Building a world-class workforce

is key to Florida’s future growth

Diversifying Florida’s economy is key to creating jobs and opportunities for all Floridians.

By building on our core industries— tourism, agriculture and construction — Florida can continue to attract a world-class workforce that will allow the state to lead the way in job creation.

Since December 2010, Florida has created more than 1.4 million private sector jobs, and 1 in every 10 jobs in the U.S. But while Florida has an economic outlook with much to look forward to, the fact is several states and nations are targeting the same high-wage industries as our state.

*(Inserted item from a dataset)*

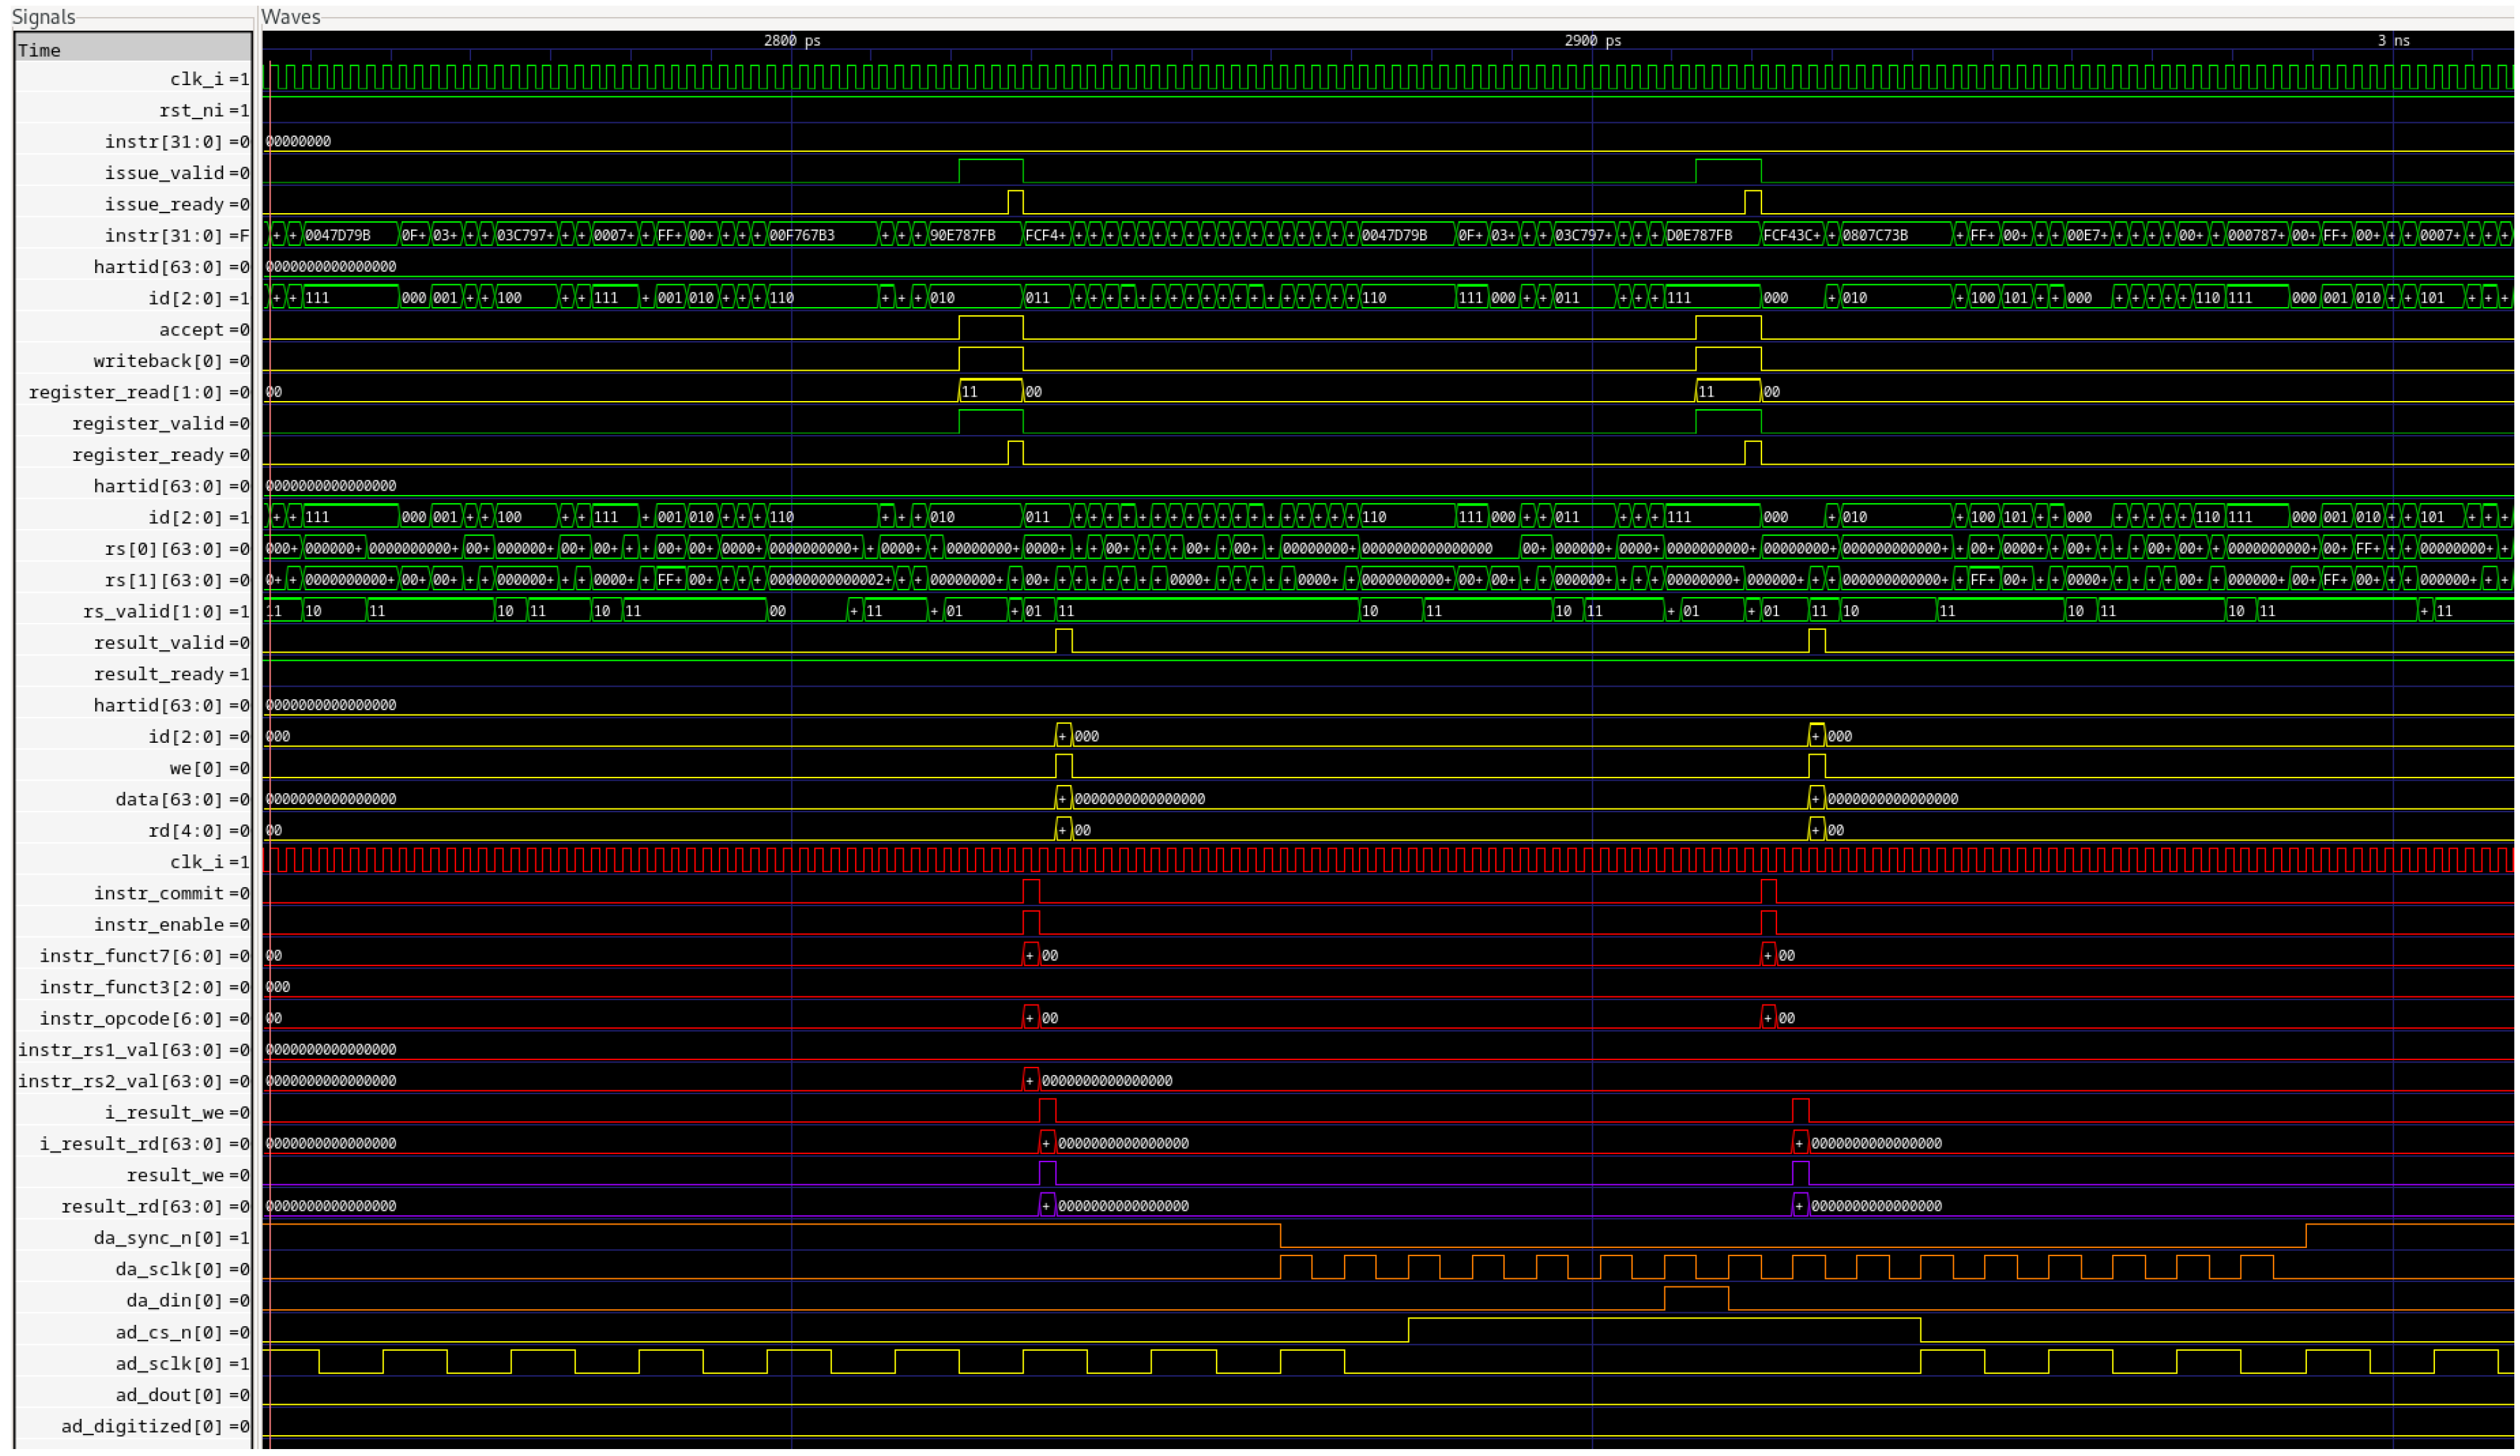Viewport: 2520px width, 1456px height.
Task: Select the rst_ni signal name
Action: [x=192, y=110]
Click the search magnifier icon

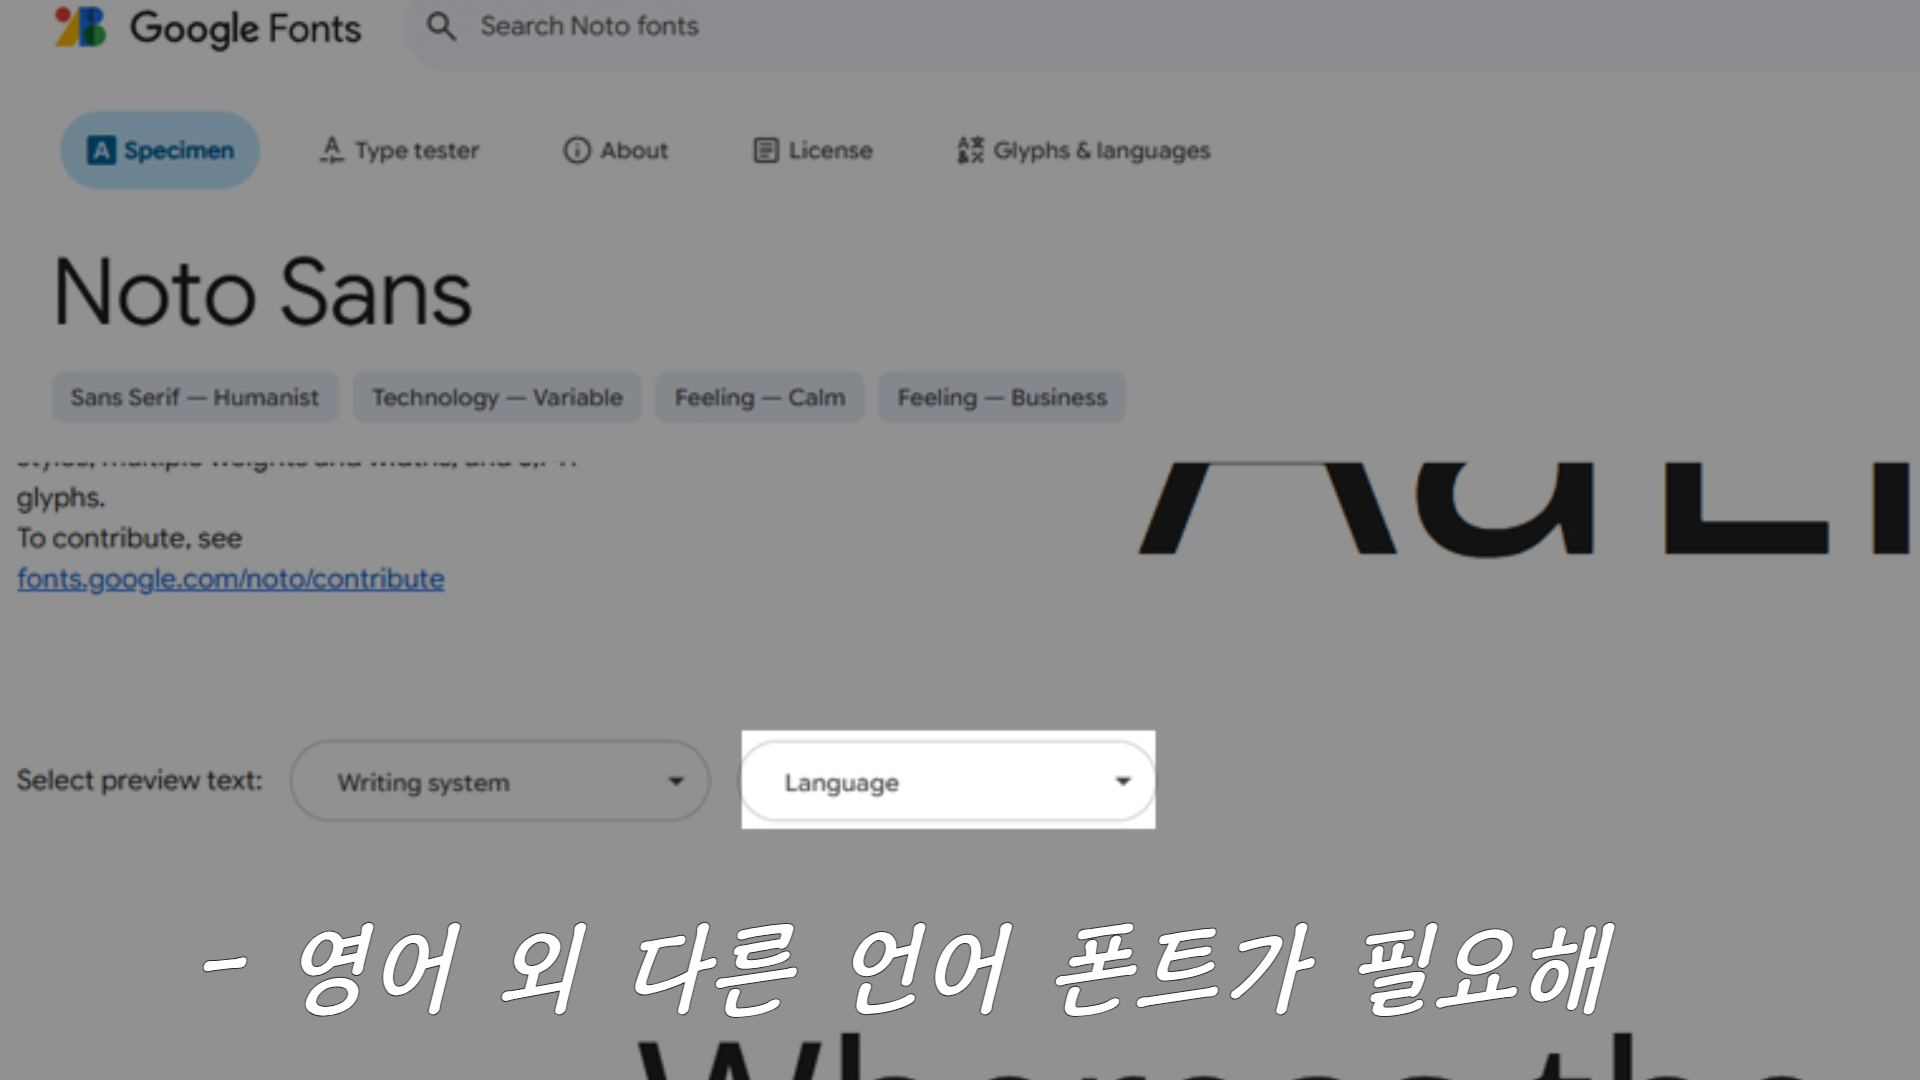pos(441,27)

As the Florida Chamber of Commerce’s Small Business Index shows, workforce quality continues to be a growing concern among businesses. A highly skilled workforce is key to ensuring Florida doesn’t fall behind in global competitiveness.

Additionally, we must continue to signal that Florida is open for business.

Thankfully, the Florida Legislature is investing in important economic development programs like the Florida Job Growth Grant Fund – a vital element in transforming Florida’s economy into next generation targeted industries.

And Florida continues to further cement our state’s world-class universities while also increasing educational opportunities for K-12 education.

Together, we are securing Florida’s future.

Husein Cumber,

executive vice president,

Florida East Coast Industries,



We don’t need more laws

to prevent tragedies like Parkland

It is so frustrating to read the back-and-forth about gun control at both the state and national levels.

Parkland should never have happened. If protocol had been followed, it would not have happened.

There were so many red flags and warnings — yet no one in authority acted.

Those in authority must enforce the current laws.

They must follow current protocol.

In short, they must do their jobs.

It doesn't take more laws. It takes a willingness to enforce the current laws and procedures.

Parkland was a horrific tragedy, and my heart goes out to those students and parents.

If only the agencies involved in this tragedy had just done what they were sworn to do.

If only they had just done their jobs.

Kathryn Branch,



We must keep supporting

our Northeast Florida nonprofits

Times-Union reporter Beth Cravey’s recent story on the impact of food insecurity on the elderly serves as a powerful reminder of the need to support local nonprofits.

In my capacity as the Northeast Florida market president for Bank of America, I have the privilege of working collaboratively with nonprofits that share a common goal of helping people in need, whether by providing them with food or shelter, job training or financial literacy education.

It takes a diverse, multi-pronged approach to lift people out of poverty and help them gain financial mobility. This is why the bank shares its philanthropic support across many local nonprofits that carry out different missions.

Volunteerism and charitable donations form the safety nets that nonprofits provide people to lift them out of need — and set them on a path toward economic mobility.

Cravey’s story reminds us that the organizations helping the less fortunate in turn need the community’s help to survive.

Whether they feed the hungry or shelter the homeless, nonprofits are only as effective as the community support they receive.